## DOCUMENT:
•••

Breach of Fiduciary Duty
[46] Stephen Burns claims as the assignee of the shares of Nesbitt Burns in trust for Dennis Burns. There is no doubt that Dennis Burns has a beneficial interest to the shares. Assuming, without deciding that the assignment is proper for purposes of this action and the plaintiff has standing to bring the case, the court must consider whether Mr. McMillan breached his fiduciary duty by:
failing to account to Dennis Burns as a shareholder in the operation of the corporation; or
by failing to provide the corporation’s financial records.
[47] In Elder Advocates of Alberta Society v. Alberta 2011 SCC 24, the Supreme Court of Canada concisely described the nature of a fiduciary relationship. At para. 22, the court observed that the doctrine relating to fiduciary duty arises out of trust principles. It requires the fiduciary to act with absolute loyalty toward the beneficiary in managing the beneficiary's affairs.
[48] In general terms, a fiduciary relationship comprises the following characteristics:
the fiduciary has scope for the exercise of some discretion or power;
the fiduciary can unilaterally exercise that power or discretion so as to affect the beneficiary's legal or practical interests; and
the beneficiary is peculiarly vulnerable to or at the mercy of the fiduciary holding the discretion or power: see Elder at para. 27.
[49] At common law, a director of a corporation has a fiduciary obligation to act in the best interests of the corporation [emphasis added]: see: BCE Inc., Re, 2008 SCC 69, [2008] S.C.J. No 37, at para. 37. The nature of this fiduciary duty was discussed at length in BCE. While that case was based on the Canada Business Corporations Act R.S.C. 1985, c. C-44, the common law principles have general application.
[50] At paras. 34 – 35 of BCE, the court described shares as “fractional parts of a corporation’s capital stock.” The court added that a share “is not an isolated piece of property… [but] a bundle of inter-related rights and liabilities…”

•••

## GIVEN INFORMATION:
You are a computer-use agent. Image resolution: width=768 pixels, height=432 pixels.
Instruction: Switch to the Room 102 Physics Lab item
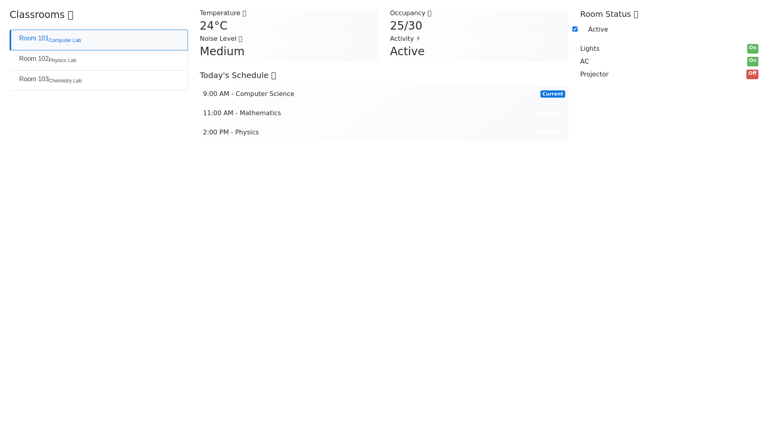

•••

## WORK TO COMPLETE:
A. From the fiduciary duty excerpt, extract everything from "[48] In general" down to "have general application.".
B. Render this sentence from the fiduciary duty excerpt in French: "There is no doubt that Dennis Burns has a beneficial interest to the shares."

## ANSWER LIST:
A.
[48] In general terms, a fiduciary relationship comprises the following characteristics:
the fiduciary has scope for the exercise of some discretion or power;
the fiduciary can unilaterally exercise that power or discretion so as to affect the beneficiary's legal or practical interests; and
the beneficiary is peculiarly vulnerable to or at the mercy of the fiduciary holding the discretion or power: see Elder at para. 27.
[49] At common law, a director of a corporation has a fiduciary obligation to act in the best interests of the corporation [emphasis added]: see: BCE Inc., Re, 2008 SCC 69, [2008] S.C.J. No 37, at para. 37. The nature of this fiduciary duty was discussed at length in BCE. While that case was based on the Canada Business Corporations Act R.S.C. 1985, c. C-44, the common law principles have general application.

B. Il ne fait aucun doute que Dennis Burns détient un intérêt bénéficiaire dans les actions.